▶ Instructions:
1. Ignoring capitalization, which distinct hyphenated words appear in the public-key cryptography notes?
2. Rename "El Gamal" to "ElGamal" in the part of the public-key cryptography notes that opens with "Scribed by Matt" and closes with "Decision Diffie-Hellman assumption.".

▶ Text extract:

......

Scribed by Matt Finifter


Today we begin to talk about public-key cryptography, starting from public-key encryption.

We define the public-key analog of the weakest form of security we studied in the private-key setting: message-indistinguishability for one encryption. Because of the public-key setting, in which everybody, including the adversary, has the ability to encrypt messages, this is already equivalent to CPA security.

We then describe the El Gamal cryptosystem, which is message-indistinguishable (and hence CPA-secure) under the plausible Decision Diffie-Hellman assumption.

1. Public-Key Cryptography

So far, we have studied the setting in which two parties, Alice and Bob, share a secret key {K} and use it to communicate securely over an unreliable channel. In many cases, it is not difficult for the two parties to create and share the secret key; for example, when we connect a laptop to a wireless router, we can enter the same password both into the router and into the laptop, and, before we begin to do online banking, our bank can send us a password in the physical mail, and so on.

......

▶ Given material:
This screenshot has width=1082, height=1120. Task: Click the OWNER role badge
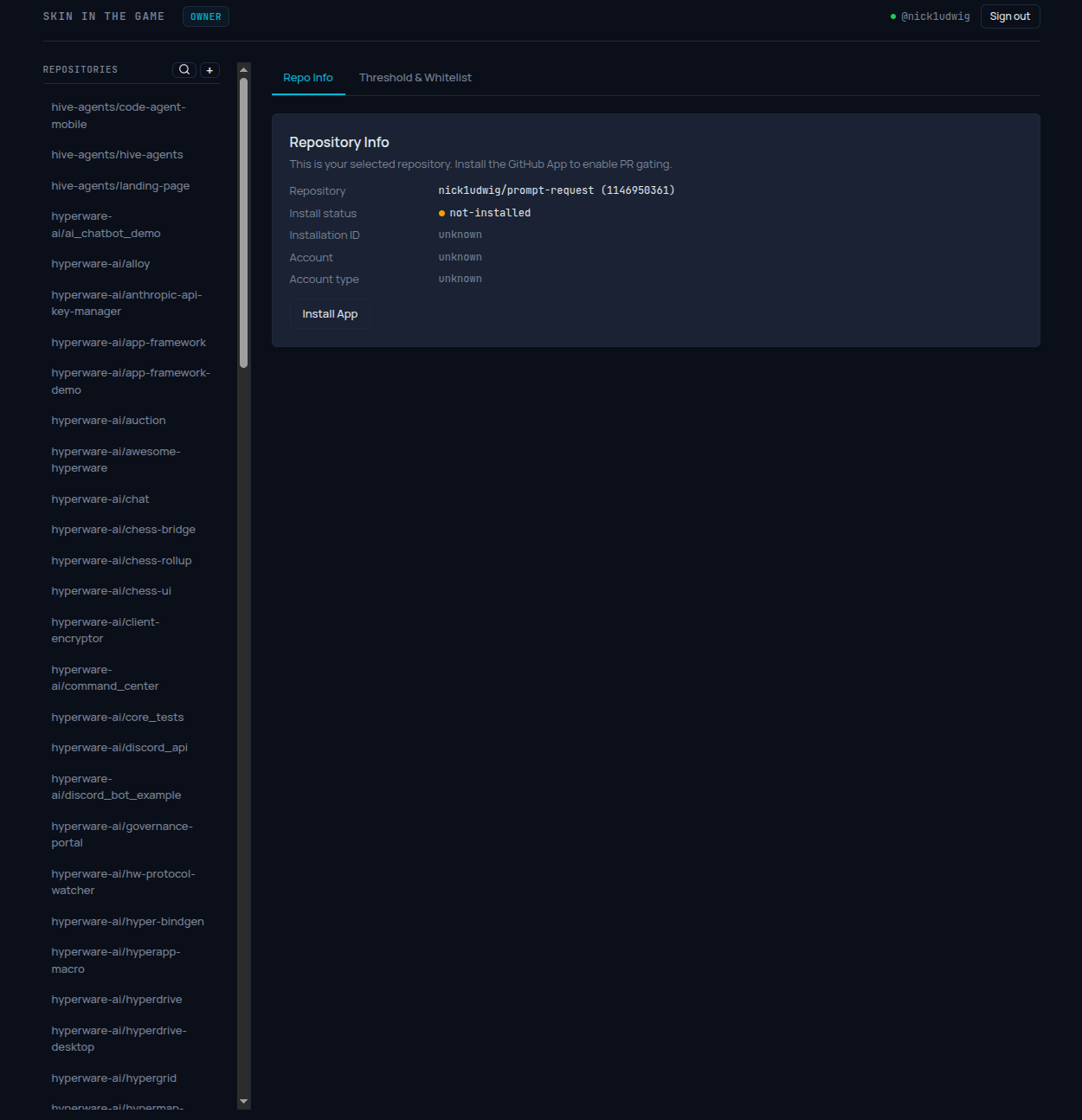[x=205, y=16]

......

▶ Results:
1. public-key, private-key, message-indistinguishability, message-indistinguishable, CPA-secure, Diffie-Hellman

2.
Scribed by Matt Finifter


Today we begin to talk about public-key cryptography, starting from public-key encryption.

We define the public-key analog of the weakest form of security we studied in the private-key setting: message-indistinguishability for one encryption. Because of the public-key setting, in which everybody, including the adversary, has the ability to encrypt messages, this is already equivalent to CPA security.

We then describe the ElGamal cryptosystem, which is message-indistinguishable (and hence CPA-secure) under the plausible Decision Diffie-Hellman assumption.